The tasks:
[1] In the audit report excerpt below, list the matters for which the Company is said to have complied with the provisions of Section 185 & 186 of the Act.
[2] Quote the audit report excerpt below, starting with "iv. In our opinion, the" and going on through "guarantees and security.".

Supplied text:

════════

Based on the audit procedures performed for the purpose of reporting a true and fair view on the standalone financial statements of the Company and taking into consideration the information and explanations given to us and the books of account and other records examined by us in the normal course of audit, and to the best of our knowledge and belief, we report that:

i. (a) The company has maintained proper records showing full particulars, including quantitative details and situation of fixed assets.

(b) As Explained to us, fixed assets have been physically verified by the Management at reasonable intervals; no material discrepancies were noticed on such verification.

(c) The Company does not have any immovable property. ii. According to the information and explanation given to us, the company does not hold any inventories, therefore the provisions of clause is not applicable.

iii. According to the information and explanation given to us, the company has not granted any loans, secured or unsecured, to companies, firms, Limited Liability Partnership or other parties covered in the Register maintained under section 189 of the Companies Act, 2013. Accordingly, the provisions of clause 3 (iii) of the order are not applicable to the Company.

iv. In our opinion, the Company has complied with the provisions of Section 185 & 186 of the Act in respect of loans, investments, guarantees and security.

v. In our opinion, the Company has not accepted any deposits within the meaning of Sections 73 to 76 of the Act and the Companies (Acceptance of Deposits) Rules, 2014 (as amended). Accordingly, the provisions of clause 3(v) of the Order are not applicable.

════════

Record excerpts:
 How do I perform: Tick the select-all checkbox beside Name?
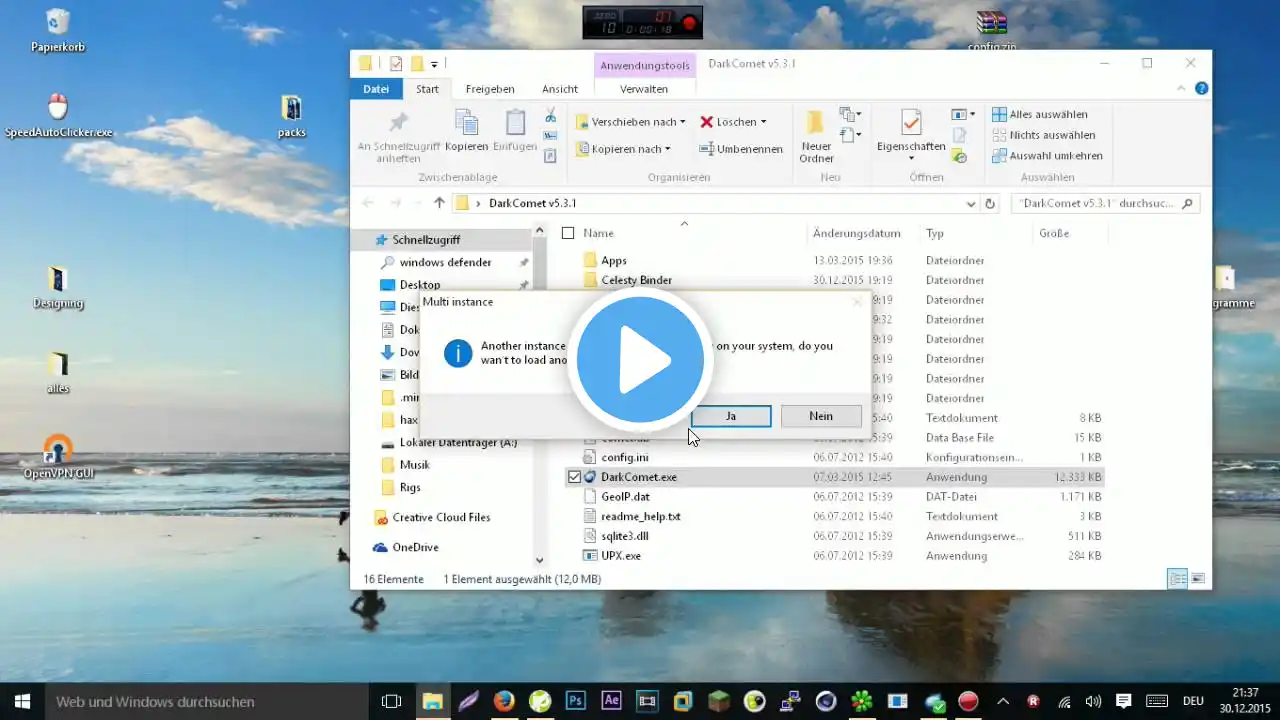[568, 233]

════════

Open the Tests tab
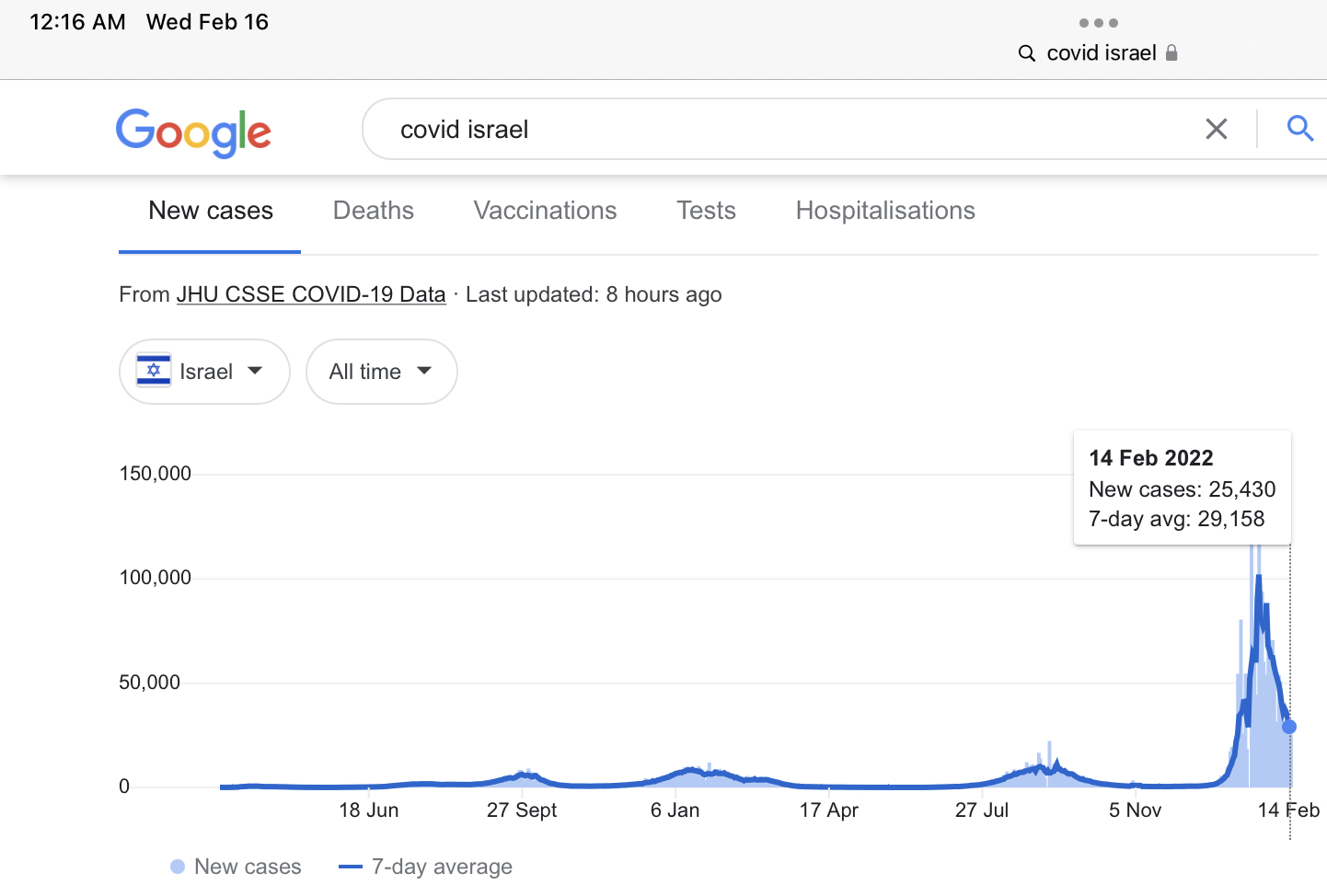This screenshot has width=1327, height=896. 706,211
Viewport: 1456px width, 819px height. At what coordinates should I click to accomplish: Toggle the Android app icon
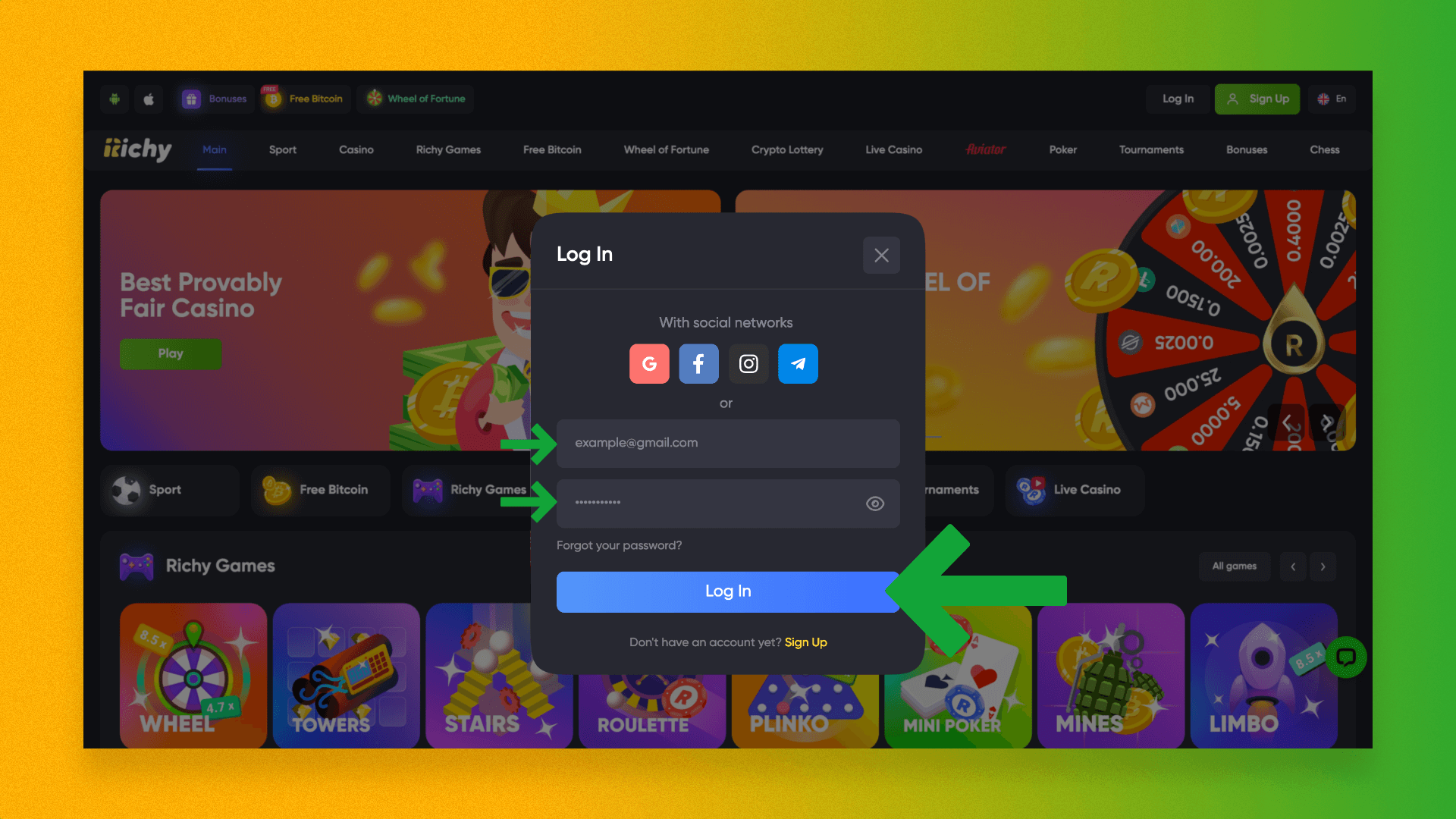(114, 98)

════════

Task responses:
[1] loans, investments, guarantees, security

[2]
iv. In our opinion, the Company has complied with the provisions of Section 185 & 186 of the Act in respect of loans, investments, guarantees and security.